╭─ The data

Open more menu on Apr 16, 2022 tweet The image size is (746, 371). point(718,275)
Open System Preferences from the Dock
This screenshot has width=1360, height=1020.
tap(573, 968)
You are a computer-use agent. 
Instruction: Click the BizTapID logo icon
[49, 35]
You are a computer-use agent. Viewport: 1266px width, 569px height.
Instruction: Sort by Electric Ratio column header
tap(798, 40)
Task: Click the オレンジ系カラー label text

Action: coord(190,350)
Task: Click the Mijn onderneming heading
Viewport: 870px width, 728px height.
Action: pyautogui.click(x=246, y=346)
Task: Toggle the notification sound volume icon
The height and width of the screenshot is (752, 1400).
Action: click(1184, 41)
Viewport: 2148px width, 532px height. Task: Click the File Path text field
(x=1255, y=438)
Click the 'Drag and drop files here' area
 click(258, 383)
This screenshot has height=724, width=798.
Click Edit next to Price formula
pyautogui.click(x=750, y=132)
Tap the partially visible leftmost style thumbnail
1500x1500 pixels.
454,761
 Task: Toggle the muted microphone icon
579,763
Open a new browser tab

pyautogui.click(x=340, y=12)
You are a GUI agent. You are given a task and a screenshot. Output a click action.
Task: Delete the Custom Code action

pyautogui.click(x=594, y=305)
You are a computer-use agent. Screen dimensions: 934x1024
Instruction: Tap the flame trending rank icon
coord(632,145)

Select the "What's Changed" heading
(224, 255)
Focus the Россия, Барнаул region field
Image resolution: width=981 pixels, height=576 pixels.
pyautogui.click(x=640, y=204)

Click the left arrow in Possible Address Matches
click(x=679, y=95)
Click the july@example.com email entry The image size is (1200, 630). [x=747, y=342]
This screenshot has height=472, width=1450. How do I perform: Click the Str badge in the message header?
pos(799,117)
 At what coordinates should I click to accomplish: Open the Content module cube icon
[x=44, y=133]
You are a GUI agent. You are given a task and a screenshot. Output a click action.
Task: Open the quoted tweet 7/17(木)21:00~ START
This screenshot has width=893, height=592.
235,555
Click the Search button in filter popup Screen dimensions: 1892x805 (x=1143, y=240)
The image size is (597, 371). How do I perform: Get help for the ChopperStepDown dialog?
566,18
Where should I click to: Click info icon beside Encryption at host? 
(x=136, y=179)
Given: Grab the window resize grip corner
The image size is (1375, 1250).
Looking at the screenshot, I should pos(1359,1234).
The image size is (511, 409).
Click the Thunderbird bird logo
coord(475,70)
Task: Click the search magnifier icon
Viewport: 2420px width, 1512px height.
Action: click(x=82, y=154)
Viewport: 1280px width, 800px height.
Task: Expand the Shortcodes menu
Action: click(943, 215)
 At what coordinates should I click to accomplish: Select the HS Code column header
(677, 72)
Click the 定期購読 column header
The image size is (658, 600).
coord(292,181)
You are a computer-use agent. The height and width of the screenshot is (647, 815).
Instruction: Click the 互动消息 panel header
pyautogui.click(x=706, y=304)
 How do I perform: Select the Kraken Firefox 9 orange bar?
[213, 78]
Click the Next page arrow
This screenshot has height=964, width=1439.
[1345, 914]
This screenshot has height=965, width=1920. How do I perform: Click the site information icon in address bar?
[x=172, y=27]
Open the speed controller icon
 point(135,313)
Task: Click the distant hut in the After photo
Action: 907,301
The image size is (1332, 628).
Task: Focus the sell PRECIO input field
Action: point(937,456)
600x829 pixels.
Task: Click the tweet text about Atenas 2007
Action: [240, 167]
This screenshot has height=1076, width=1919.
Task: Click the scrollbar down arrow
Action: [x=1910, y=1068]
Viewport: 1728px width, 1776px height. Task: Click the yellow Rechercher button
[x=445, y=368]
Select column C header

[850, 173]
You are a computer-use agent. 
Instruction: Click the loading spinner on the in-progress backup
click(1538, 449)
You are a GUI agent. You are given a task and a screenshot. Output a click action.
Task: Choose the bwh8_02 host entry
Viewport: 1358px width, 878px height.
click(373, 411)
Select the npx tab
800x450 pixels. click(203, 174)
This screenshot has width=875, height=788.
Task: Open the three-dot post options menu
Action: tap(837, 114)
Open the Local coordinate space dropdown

╰─

- _Exercise goal_
From the lines above, copy those that contain the word "entry".

- _Finished task_
Click the july@example.com email entry The image size is (1200, 630). [x=747, y=342]
Task: Choose the bwh8_02 host entry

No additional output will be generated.